“Besaran kuota disusun atas data dan proses yang kredibel, penerapan kuota yang proporsional terkait komposisi upaya tangkap dan kapasitasnya,” ujar Plt. Direktur Jenderal Perikanan Tangkap KKP Agus Suherman dalam keterangan resmi yang diterima di Jakarta, Minggu.
Agus mengatakan, rancangan perhitungan kuota penangkapan ikan dilakukan dengan mempertimbangkan aspek biologi dan ekonomi di setiap zona penangkapan ikan terukur, kuota menjadi aspek penting untuk menjamin pemanfaatan sumber daya ikan sesuai data dukungnya.

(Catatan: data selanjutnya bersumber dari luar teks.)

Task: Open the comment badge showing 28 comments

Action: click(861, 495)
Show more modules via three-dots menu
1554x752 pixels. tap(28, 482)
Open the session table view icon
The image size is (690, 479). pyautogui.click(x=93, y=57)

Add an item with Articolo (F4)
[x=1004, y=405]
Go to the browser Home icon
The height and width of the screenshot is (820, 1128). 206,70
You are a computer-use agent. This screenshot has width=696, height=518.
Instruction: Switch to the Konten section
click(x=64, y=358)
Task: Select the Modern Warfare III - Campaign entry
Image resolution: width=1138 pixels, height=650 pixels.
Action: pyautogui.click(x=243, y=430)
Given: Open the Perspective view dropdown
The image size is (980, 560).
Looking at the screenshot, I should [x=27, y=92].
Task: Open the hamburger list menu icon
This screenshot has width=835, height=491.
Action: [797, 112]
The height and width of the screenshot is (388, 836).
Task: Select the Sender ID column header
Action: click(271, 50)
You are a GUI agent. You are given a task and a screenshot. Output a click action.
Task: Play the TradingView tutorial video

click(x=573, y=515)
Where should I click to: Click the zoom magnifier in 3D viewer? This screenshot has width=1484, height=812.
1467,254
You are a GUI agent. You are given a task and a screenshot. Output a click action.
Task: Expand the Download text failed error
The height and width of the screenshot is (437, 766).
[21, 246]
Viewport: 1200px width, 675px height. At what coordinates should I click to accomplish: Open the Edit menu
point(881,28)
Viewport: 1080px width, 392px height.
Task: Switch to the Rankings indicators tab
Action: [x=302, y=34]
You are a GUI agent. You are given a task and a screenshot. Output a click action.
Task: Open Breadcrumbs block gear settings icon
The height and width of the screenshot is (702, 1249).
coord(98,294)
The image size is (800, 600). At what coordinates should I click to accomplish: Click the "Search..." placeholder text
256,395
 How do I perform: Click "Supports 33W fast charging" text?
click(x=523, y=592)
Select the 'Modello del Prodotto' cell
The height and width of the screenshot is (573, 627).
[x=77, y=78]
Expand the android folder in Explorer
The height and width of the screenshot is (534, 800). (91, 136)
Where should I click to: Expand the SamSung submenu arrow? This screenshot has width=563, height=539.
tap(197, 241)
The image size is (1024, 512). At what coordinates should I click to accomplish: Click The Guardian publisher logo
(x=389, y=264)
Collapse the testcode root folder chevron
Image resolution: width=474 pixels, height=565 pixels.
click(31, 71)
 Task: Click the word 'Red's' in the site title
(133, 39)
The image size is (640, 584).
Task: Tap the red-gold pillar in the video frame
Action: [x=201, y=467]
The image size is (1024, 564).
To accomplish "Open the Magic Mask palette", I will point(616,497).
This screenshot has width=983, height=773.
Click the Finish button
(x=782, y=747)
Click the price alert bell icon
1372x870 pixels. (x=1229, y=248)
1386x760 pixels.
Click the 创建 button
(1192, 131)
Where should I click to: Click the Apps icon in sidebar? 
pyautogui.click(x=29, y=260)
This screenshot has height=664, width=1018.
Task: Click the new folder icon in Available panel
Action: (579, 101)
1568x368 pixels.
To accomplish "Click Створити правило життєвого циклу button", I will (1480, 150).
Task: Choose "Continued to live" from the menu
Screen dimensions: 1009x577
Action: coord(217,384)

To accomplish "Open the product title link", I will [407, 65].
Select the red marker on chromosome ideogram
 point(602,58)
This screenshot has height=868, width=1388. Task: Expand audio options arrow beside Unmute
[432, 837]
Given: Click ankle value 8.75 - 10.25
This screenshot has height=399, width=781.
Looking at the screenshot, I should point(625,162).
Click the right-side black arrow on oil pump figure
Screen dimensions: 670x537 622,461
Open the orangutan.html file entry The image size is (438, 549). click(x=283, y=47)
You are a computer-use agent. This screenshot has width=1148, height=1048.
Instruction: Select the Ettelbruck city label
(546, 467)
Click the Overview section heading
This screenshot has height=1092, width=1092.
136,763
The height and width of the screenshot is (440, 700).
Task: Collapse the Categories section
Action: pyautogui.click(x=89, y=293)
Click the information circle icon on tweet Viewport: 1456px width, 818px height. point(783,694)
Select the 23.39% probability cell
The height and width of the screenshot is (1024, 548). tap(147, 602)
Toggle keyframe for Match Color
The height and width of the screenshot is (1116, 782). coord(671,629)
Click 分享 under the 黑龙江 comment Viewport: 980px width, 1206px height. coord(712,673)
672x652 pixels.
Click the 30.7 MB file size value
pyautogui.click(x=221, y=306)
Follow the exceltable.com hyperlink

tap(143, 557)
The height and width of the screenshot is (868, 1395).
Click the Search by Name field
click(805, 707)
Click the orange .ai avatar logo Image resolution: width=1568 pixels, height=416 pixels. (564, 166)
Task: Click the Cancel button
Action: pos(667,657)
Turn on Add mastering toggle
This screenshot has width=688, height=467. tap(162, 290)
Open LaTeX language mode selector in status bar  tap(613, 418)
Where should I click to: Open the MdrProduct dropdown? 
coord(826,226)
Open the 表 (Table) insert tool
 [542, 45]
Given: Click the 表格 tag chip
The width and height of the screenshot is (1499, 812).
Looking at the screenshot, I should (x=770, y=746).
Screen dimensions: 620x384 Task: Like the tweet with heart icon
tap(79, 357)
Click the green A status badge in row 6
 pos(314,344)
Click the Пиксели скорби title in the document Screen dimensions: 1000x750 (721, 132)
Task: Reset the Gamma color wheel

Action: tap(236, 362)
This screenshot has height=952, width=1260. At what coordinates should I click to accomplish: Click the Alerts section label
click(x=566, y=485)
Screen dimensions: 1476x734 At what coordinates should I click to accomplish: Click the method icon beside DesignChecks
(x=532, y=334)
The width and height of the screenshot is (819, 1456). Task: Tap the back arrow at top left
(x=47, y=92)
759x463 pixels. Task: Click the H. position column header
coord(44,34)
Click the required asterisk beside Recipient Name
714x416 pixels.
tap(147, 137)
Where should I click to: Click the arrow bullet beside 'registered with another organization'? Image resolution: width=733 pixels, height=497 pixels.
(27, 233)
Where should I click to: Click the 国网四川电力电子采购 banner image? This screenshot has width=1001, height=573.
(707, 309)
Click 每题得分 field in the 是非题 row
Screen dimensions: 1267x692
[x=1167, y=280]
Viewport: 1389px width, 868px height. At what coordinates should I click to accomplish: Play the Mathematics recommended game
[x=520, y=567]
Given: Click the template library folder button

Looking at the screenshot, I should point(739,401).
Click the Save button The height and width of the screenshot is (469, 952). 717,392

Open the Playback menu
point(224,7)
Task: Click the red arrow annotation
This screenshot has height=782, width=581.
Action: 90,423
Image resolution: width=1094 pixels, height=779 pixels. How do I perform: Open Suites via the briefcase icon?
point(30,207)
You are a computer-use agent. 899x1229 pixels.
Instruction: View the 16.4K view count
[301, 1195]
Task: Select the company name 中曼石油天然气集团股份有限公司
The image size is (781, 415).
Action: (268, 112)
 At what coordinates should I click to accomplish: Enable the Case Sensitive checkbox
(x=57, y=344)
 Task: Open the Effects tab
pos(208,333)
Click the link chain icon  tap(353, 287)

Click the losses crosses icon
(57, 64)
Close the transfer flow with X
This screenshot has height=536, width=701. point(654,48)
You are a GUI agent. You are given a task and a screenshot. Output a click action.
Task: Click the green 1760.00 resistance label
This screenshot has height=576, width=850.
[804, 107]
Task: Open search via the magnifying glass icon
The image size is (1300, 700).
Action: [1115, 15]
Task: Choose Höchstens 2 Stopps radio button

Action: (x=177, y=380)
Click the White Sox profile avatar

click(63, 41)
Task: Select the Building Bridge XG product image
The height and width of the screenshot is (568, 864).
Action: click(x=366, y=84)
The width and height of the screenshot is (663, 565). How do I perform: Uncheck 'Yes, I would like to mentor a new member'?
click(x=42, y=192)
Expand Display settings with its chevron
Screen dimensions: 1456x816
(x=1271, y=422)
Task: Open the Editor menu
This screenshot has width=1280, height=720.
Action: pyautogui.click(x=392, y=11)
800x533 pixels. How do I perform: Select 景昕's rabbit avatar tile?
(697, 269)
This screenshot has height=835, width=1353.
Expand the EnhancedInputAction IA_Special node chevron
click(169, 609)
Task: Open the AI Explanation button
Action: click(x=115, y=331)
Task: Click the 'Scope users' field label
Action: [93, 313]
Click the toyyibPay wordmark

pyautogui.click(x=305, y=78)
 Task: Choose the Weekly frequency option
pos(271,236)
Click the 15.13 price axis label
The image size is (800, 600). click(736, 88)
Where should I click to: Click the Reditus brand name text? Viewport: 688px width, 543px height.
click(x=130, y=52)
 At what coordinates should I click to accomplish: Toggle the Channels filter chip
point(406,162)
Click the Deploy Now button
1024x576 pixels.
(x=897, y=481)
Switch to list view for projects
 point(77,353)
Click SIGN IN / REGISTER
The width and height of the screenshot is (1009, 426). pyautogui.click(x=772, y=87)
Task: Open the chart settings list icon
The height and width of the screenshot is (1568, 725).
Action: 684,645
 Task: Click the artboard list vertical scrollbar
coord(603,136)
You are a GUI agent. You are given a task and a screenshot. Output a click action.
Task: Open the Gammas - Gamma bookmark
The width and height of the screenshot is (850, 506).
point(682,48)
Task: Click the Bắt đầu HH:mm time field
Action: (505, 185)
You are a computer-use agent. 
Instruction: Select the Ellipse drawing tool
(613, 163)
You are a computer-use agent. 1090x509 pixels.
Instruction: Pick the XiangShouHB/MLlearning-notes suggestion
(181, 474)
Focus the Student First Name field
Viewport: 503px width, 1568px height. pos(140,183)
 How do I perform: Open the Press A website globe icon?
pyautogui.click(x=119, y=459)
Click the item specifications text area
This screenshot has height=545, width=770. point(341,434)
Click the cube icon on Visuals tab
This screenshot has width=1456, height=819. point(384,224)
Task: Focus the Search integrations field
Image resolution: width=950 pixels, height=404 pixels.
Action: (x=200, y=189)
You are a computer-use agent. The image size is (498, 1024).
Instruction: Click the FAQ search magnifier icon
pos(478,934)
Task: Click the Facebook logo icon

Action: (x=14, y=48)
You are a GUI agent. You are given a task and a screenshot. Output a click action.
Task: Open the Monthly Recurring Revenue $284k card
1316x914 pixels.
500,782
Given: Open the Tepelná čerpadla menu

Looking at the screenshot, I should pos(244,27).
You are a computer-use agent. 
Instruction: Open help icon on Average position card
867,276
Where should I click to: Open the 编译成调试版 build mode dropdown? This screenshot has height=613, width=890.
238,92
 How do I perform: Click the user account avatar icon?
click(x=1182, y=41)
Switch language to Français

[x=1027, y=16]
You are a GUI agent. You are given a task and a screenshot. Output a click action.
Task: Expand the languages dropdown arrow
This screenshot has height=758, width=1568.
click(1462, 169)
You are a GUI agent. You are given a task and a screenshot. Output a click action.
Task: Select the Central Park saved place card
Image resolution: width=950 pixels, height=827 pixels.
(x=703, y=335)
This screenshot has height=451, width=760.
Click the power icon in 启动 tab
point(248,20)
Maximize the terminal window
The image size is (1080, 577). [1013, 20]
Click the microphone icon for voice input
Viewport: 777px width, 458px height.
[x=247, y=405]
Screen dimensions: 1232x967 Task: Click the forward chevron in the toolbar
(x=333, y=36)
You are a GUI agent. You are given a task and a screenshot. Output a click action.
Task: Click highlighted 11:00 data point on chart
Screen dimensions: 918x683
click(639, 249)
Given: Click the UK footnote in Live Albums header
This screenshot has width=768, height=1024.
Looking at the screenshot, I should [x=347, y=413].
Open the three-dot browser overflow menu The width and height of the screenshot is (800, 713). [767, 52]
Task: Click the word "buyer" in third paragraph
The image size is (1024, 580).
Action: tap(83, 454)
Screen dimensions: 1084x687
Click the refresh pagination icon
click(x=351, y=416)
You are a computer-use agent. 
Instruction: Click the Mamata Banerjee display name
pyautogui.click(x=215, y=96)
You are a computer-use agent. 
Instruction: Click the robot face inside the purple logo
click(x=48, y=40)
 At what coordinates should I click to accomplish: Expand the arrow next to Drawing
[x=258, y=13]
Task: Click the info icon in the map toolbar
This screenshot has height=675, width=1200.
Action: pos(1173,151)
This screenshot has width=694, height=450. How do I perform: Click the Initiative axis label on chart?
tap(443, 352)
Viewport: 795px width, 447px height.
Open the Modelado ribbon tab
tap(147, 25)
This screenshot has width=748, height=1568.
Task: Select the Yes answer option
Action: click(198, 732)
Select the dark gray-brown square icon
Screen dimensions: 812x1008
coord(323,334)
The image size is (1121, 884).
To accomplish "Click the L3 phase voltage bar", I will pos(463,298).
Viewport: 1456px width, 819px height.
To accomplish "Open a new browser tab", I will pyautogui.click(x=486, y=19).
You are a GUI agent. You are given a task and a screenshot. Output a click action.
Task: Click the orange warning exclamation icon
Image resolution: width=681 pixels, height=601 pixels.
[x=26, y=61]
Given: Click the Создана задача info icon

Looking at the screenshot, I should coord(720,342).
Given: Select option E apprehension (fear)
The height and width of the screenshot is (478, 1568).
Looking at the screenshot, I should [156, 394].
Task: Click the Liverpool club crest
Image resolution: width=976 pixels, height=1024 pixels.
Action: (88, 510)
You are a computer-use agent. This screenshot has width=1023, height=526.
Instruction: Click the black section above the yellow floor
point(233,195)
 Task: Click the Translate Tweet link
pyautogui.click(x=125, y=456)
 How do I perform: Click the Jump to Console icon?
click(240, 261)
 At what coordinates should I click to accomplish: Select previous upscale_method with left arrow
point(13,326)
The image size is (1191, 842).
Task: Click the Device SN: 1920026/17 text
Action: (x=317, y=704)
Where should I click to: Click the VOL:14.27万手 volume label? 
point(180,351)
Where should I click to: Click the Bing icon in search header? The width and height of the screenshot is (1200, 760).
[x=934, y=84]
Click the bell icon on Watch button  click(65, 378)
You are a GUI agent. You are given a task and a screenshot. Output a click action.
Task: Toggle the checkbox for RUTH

Ia menambahkan, aturan PIT memberikan instrumen manajemen yang mengalokasikan hak untuk melakukan penangkapan ikan dengan jumlah kuota tertentu dengan mempertimbangkan tujuan kegiatan penangkapan ikan.
Salah satu langkah strategis penerapan aturan ini dengan fasilitasi sistem informasi terintegrasi melalui aplikasi e-PIT, ia pun meminta dukungan pemerintah daerah dalam implementasinya.
“Saya meminta peran aktif pemerintah daerah dalam forum ini dan mendukung proses migrasi perizinan kapal daerah menjadi izin pusat bagi yang menangkap ikan di atas 12 mil laut,” imbuhnya.
Adapun kuota penangkapan ikan akan dibagi menjadi tiga, yaitu kuota nelayan lokal di bawah 12 mil laut, kuota industri di atas 12 mil laut), serta kuota kegiatan bukan untuk tujuan komersial (untuk daerah penangkapan ikan sampai 12 mil laut dan di atas 12 mil laut).
Bagi nelayan kecil dengan kapal perikanan paling besar kumulatif 5 GT, penangkapan ikan terukur akan memberikan beragam keuntungan, di antaranya tidak dikenakan pungutan PNBP serta dapat memanfaatkan kuota industri dan kuota nelayan lokal.
Sebelumnya, Menteri Kelautan dan Perikanan Sakti Wahyu Trenggono menyampaikan penangkapan ikan terukur menjadi transformasi kebijakan pengelolaan perikanan tangkap yang sejalan dengan roadmap ekonomi biru, guna memastikan sumber daya ikan tetap lestari dengan mempertimbangkan aspek biologi, ekologi, ekonomi, dan sosial.